Mattos v. State, 4D15-4366 (Fla. 4th DCA Aug. 24, 2016)
Recently, a Miramar, Florida police officer encountered a driver who had passed out in the driver’s seat of his car with the ignition on, the vehicle in drive, and his foot on the brake. This occurred around 11 a.m. in the middle of the three westbound lanes on Pembroke Road near 69th Avenue, and the idling car presented a danger to other drivers.
The officer reached into the car, put it in park, turned off the ignition, and woke up the sleeping driver, whose eyes were bloodshot and glassy and whose breath reeked of alcohol. The driver told the officer where he was going, but the places he named were to the east and the car had been heading west. When the officer asked the driver to get out of the car, the driver was unsteady and confused and kept asking why he was stopped. (Hey, I get grumpy too when someone wakes me up from my nap.) The officer took the driver to a breath alcohol testing facility, where the driver refused to give a breath sample.
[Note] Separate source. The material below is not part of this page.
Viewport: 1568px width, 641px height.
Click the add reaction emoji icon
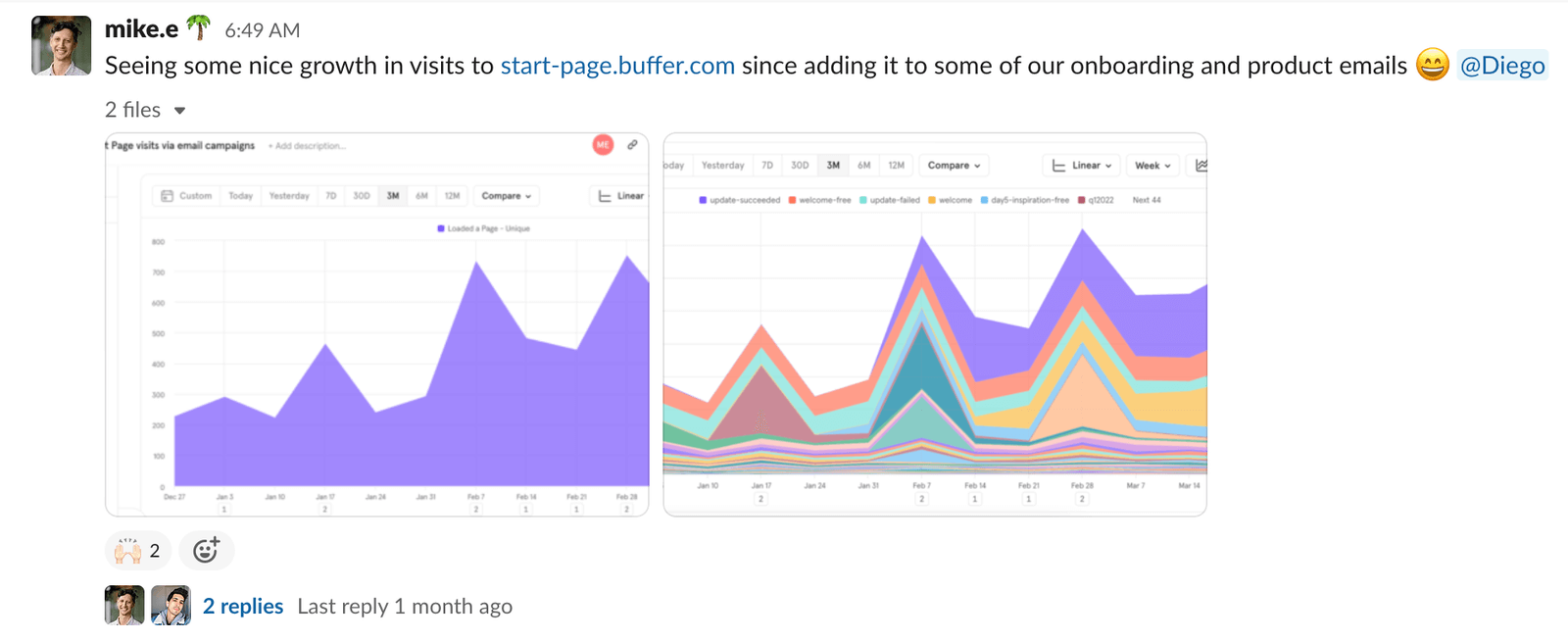(206, 550)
The only problem, as far as the Miramar officer goes, is that the westbound lanes of Pembroke Road at that location are not within the jurisdiction of the Miramar police, but are in the jurisdiction of the Pembroke Pines police. (Miramar has the eastbound lanes.) So the officer was outside his jurisdiction, and the driver’s attorney argued in the trial court that the evidence should be suppressed for that very reason. The trial court denied the motion to suppress, finding that there was a breach of the peace, which gave rise to an exception to the rule that an officer may not make an arrest outside his jurisdiction. At common law, a private citizen may arrest a person who commits a breach of the peace in the citizen’s presence.
In Mattos v. State, the Fourth District agreed with the trial court that the driver’s conduct qualified as a “breach of the peace,” defined by the court as “a generic term including all violations of the public peace, order or decorum.” The court reasoned that it would strain credulity to argue that a driver who has passed out in the middle of a busy street with his engine running, his car in drive, and his foot on the brake was not a threat to the safety and order of the public. Thus, the officer, although he was outside his jurisdiction, had the same right as an ordinary citizen to make a citizen’s arrest when he observed a breach of the peace.
But the Fourth District held that when the officer conducted a DUI investigation and transported the driver to a breath alcohol testing facility, he was exercising his authority as a police officer, since ordinary citizens do not have any such authority. Therefore, the court held that any evidence acquired once the officer started acting “under color of law,” such as the driver’s refusal of the breath test, had to be suppressed because the officer was outside his jurisdiction. The case was thus affirmed in part, reversed in part, and remanded for further proceedings.
My take: The driver will still most likely lose at trial. The officer can testify to what he saw before he acted under color of law, just as a private citizen may do. And what he saw was plenty to convict for DUI – the driver’s glassy, bloodshot eyes, the smell of alcohol on his breath, his unsteadiness, his confusion, his disorientation, and, most significantly, his having passed out in the middle of a busy street with his foot on the brake and the engine running. One does not need a breath or blood test to convict a driver of DUI when there is sufficient circumstantial evidence of his impairment by alcohol. See § 316.193(1), Fla. Stat. I think the state has sufficient evidence in this case. Kudos to the Miramar officer (Andrew Pedrero, by name) for averting accident and injury by getting the drunken driver off the road.